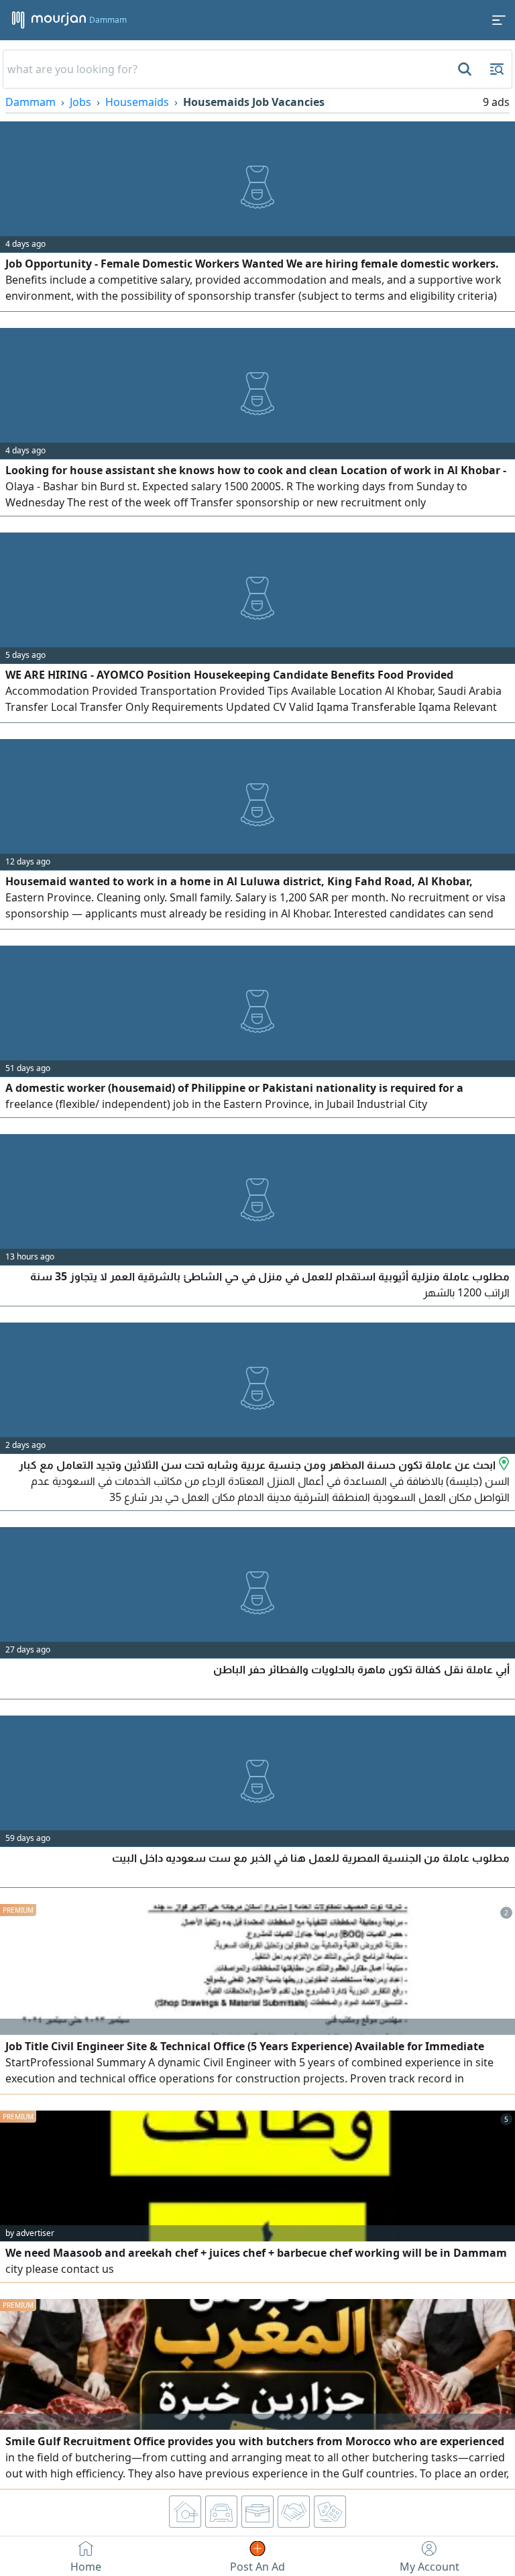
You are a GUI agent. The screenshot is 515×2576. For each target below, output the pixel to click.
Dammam (30, 102)
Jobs (80, 102)
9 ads (496, 102)
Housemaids (137, 102)
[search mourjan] (463, 69)
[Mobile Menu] (499, 20)
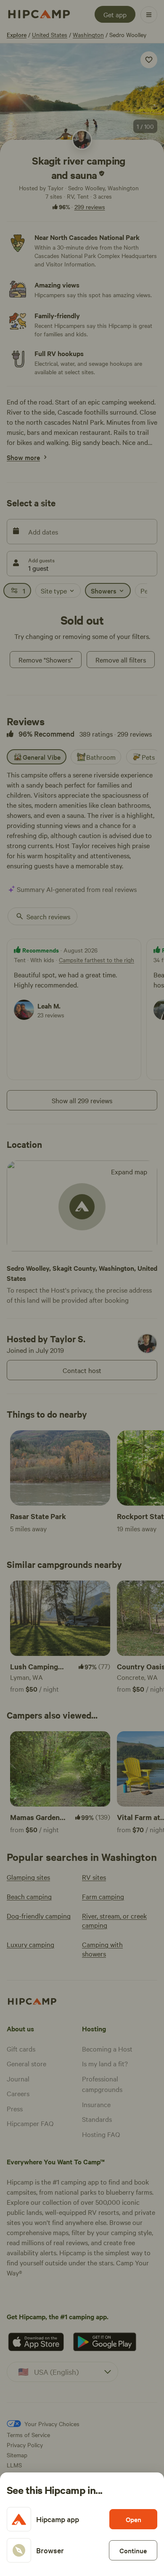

■ PROBLEM: Reproduce the material above exactly but drop all images.

■ SOLVED EXERCISE:
You are a GUI agent. The screenshot is 515×2576. For each target below, output the pixel to click.
Dammam (30, 102)
Jobs (80, 102)
9 ads (496, 102)
Housemaids (137, 102)
[search mourjan] (463, 69)
[Mobile Menu] (499, 20)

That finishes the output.